Só pode ser nostalgia. Mas, nostalgia boa, para mim, que frequentei tanto cine de rua. Lá estava ele, bem à vista, com seus cartazes, as portas abertas e a bilheteria quase sempre na rua mesmo, com suas filas. Depois, só subir as escadinhas e eis a sala de espera.

Em outros tempos, era uma recepção magnífica. Lembro-me do Marrocos com sua fonte “almudéjar”, da imponência do Ipiranga, das escadarias do Olido. Muitos detalhes me escapam; eu era jovem e mais ocupado com o filme em projeção, ou com a namorada ao lado.

Um dos que mais me marcaram foi o Santa Cecília, logo após a Praça Marechal. Recordava-me bem da recepção, com maciça mesa retangular de pés elefantinos e os paquidérmicos bancos laterais, dupla face como os dos jardins parisienses, com cabeças de elefantes entalhadas como descansa braços.
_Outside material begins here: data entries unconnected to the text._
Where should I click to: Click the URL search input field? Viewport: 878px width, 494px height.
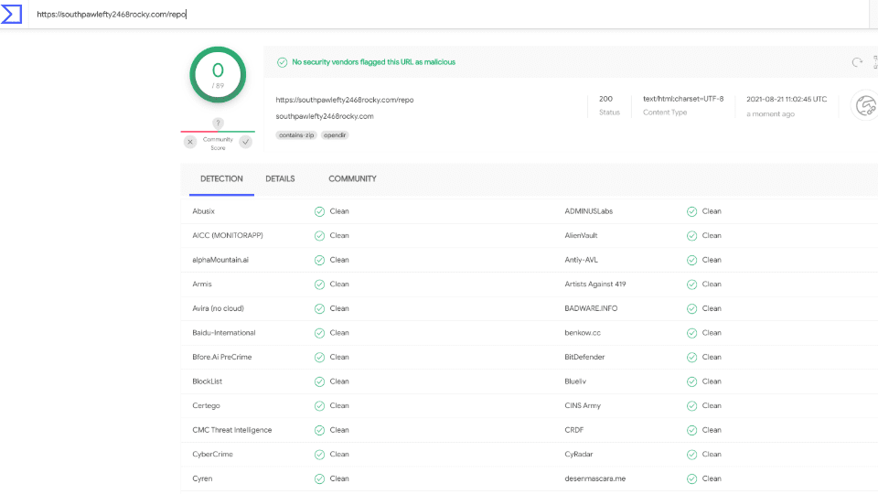tap(439, 15)
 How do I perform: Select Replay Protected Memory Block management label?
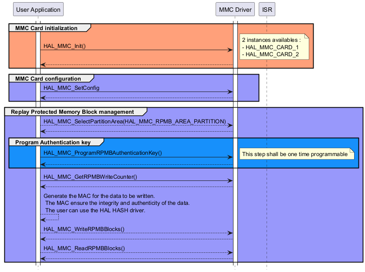pos(72,112)
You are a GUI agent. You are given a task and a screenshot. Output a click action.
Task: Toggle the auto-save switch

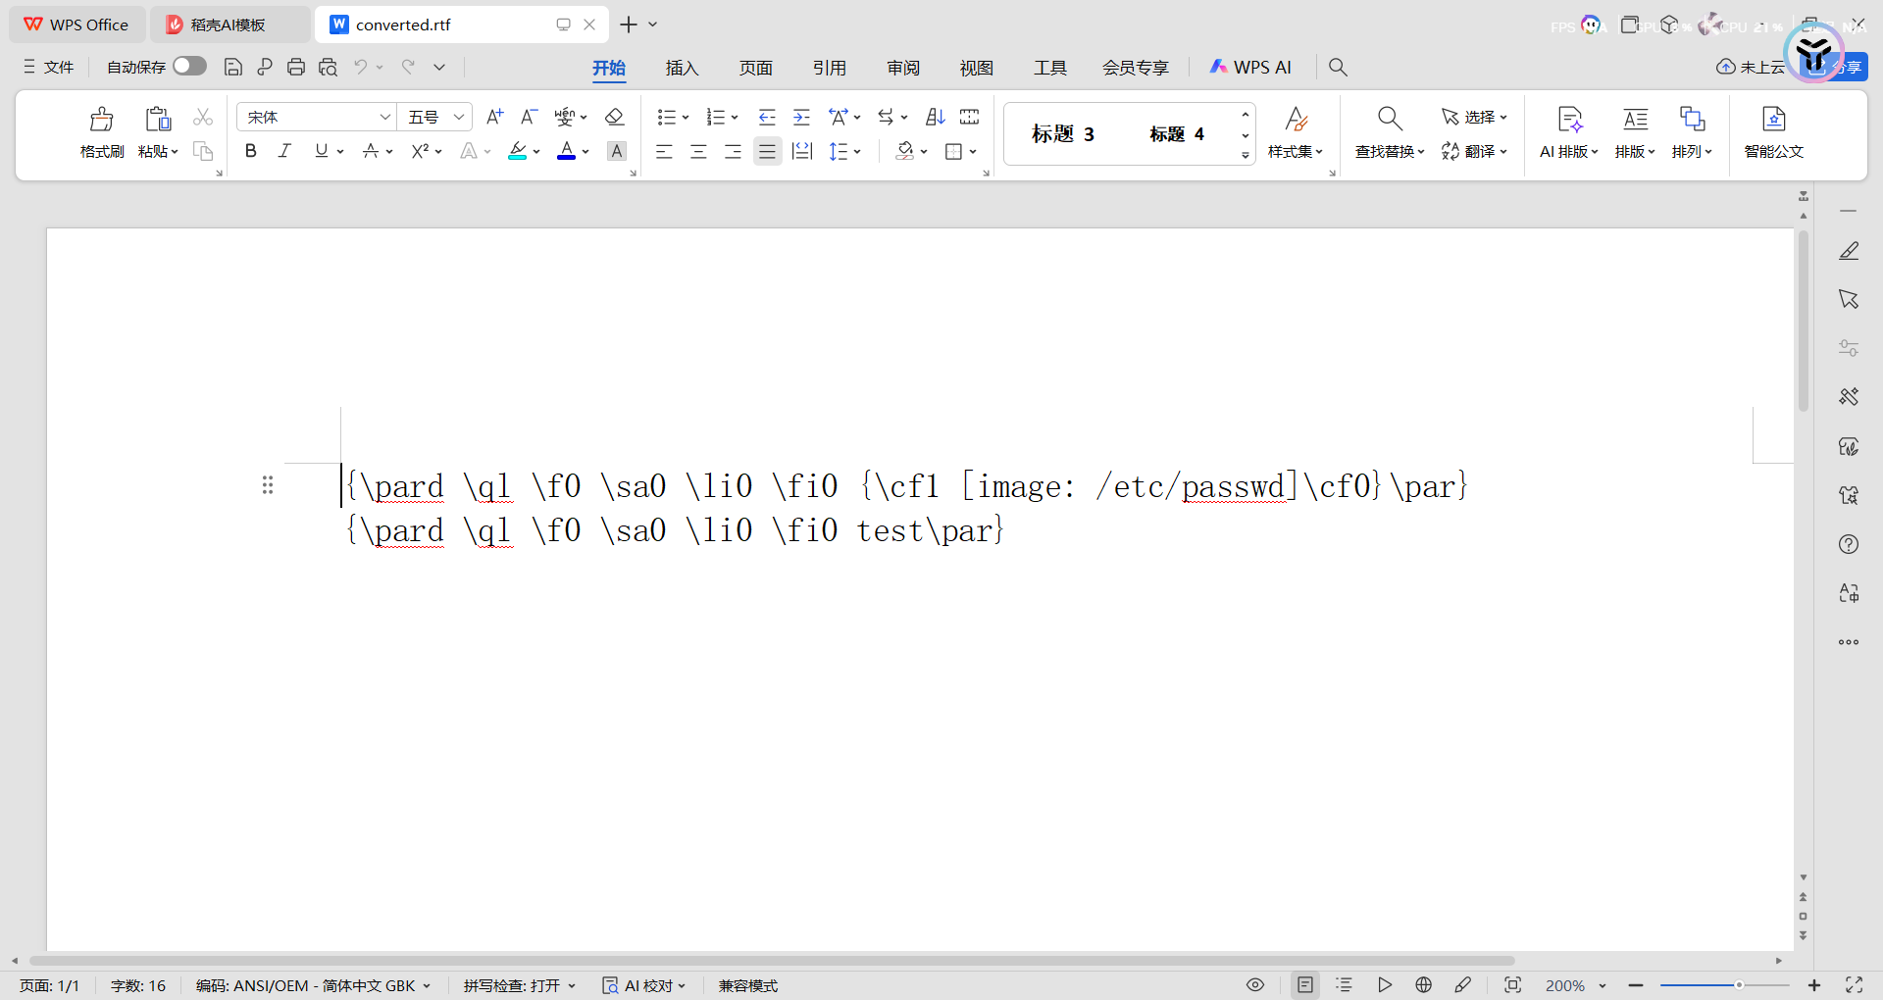click(x=189, y=66)
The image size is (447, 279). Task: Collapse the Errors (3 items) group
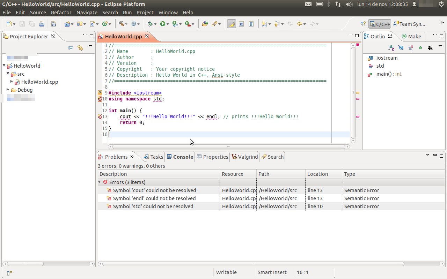point(100,182)
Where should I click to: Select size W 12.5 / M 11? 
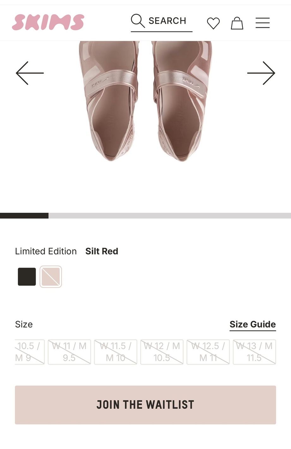point(208,352)
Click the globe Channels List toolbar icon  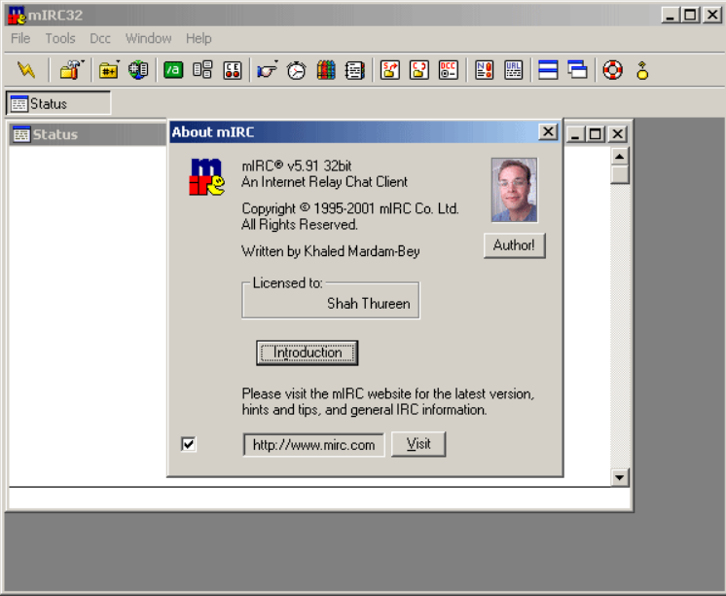tap(138, 70)
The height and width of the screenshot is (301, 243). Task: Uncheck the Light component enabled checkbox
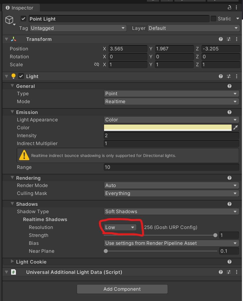[21, 76]
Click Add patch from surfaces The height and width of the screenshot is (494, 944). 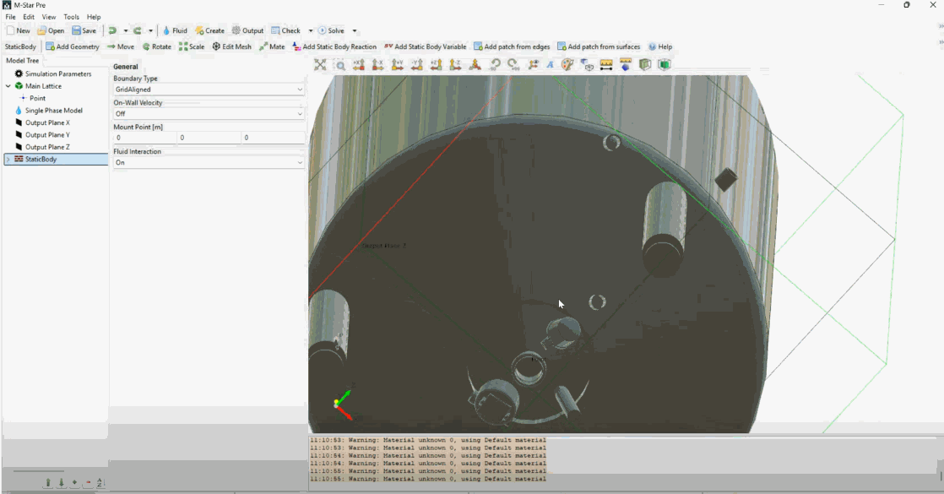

Lá dentro, demônios tailandeses nos recebiam em alas laterais, e seus olhos fosforescentes eram a última coisa a se apagar, no início das projeções. Ainda assim, prestando atenção, podia-se ver resquícios de brilho na abóbada, toda estrelada como uma enlouquecida noite de Van Gogh.

Mas tudo isto se foi, ou quase tudo. Até pouco, íamos ao ótimo Lumiére, na Rua Joaquim Floriano. Grandes filmes do grupo Playarte, simples, barato, antigo. Nem estacionamento pagava; era só parar em uma ruazinha próxima. Pois até este fechou, para nosso desgosto.

O que sobrou? O belo Majestic foi reaberto, mas não me animo a ir até lá, por causa do triste entorno. O mesmo em relação ao Olido. O Cinesesc resiste e muito bem, bons programas e bem amparado financeiramente. Como a Reserva Cultural, passando “La créme de la creme”, principalmente do cinema francês.

E o cineminha da Fradique Coutinho, que passou por várias fases, mas agora, adotado pela Sabesp, é bom como pão, simples como o Lumiére e com igualmente boa programação. Tende assim a perpetuar a tradição do bom cine de rua, contrapondo-se aos passadores de blockbusters, mega produções comerciais hollywoodianas. Grandes, cada vez maiores- e mais luxuosos- shoppings, onde até estacionar é um tormento. Cada vez mais numerosos e lotados, cada vez mais impessoais, cada vez inacessíveis.

Sempre que volto, como na juventude, ao humilde e honesto cine de rua. Ao se cerrarem as cortinas do espetáculo, saímos da escuridão à luz do dia, ao ar livre, ao cenário de pessoas reais passeando, ao fluir da humanidade.